Within the entries below, please return exactly the lines from the one with "Task: Enable the 現金 legend checkbox" through the one with "Click the bourne@bourne-vm prompt text", leaving out any pictures.

**** DATA RECORDS

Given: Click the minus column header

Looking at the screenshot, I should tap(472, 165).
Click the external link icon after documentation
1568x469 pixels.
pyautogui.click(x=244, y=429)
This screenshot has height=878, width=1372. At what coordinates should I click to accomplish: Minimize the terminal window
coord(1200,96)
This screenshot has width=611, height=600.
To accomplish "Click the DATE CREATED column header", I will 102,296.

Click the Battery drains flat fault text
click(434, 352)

********
**** DATA RECORDS

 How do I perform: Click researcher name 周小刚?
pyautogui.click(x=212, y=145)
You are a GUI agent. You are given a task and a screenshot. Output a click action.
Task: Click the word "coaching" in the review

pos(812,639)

********
**** DATA RECORDS

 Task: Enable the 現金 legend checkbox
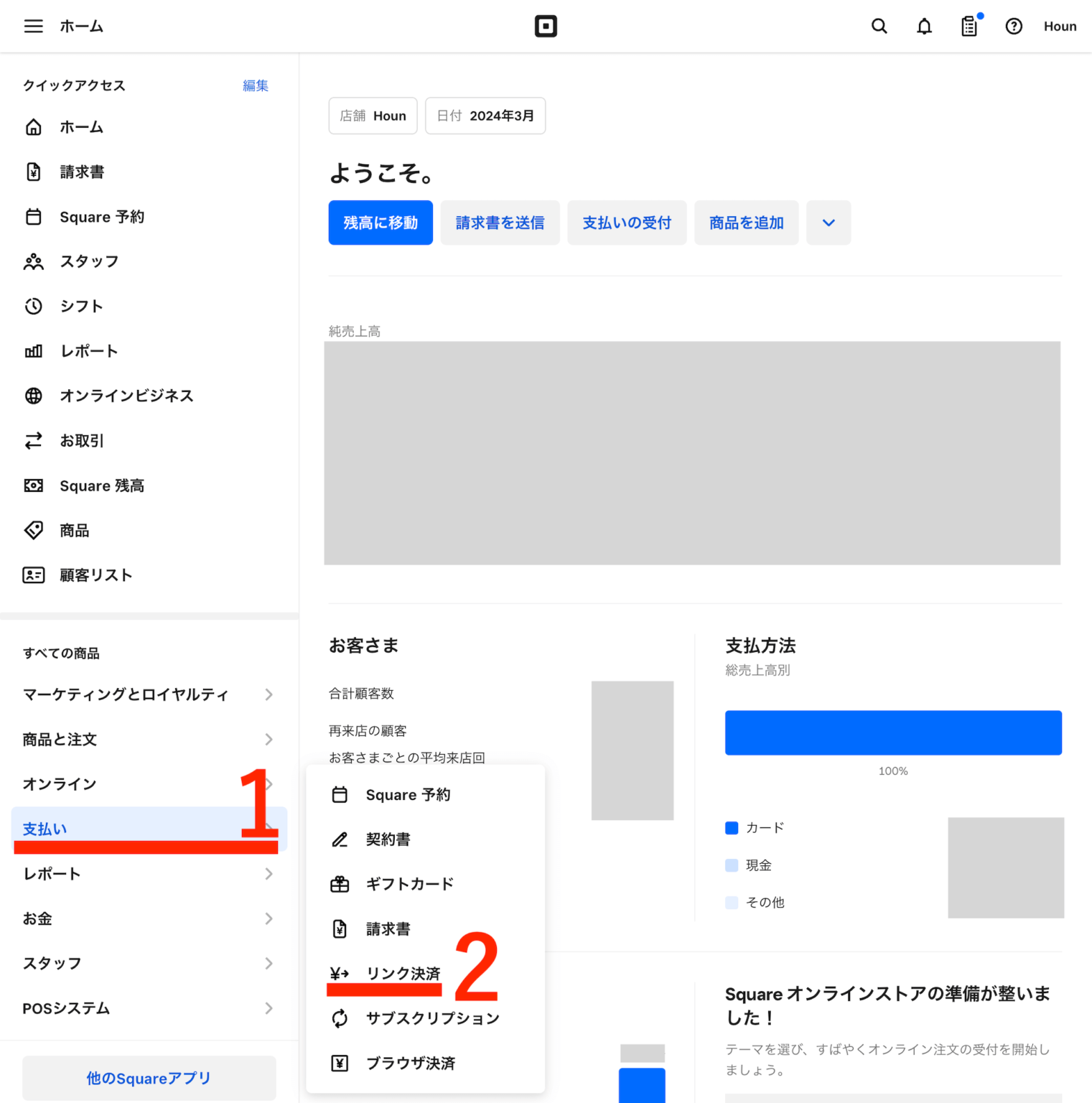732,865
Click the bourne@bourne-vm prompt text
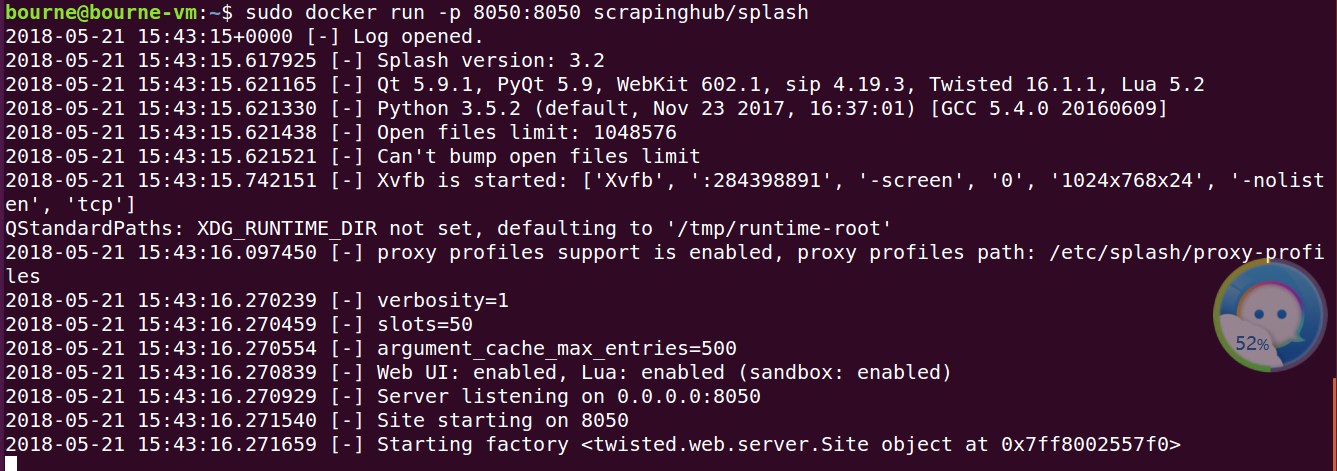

********

WRITTEN ANSWER
 Task: Enable the 現金 legend checkbox
732,865
Click the bourne@bourne-vm prompt text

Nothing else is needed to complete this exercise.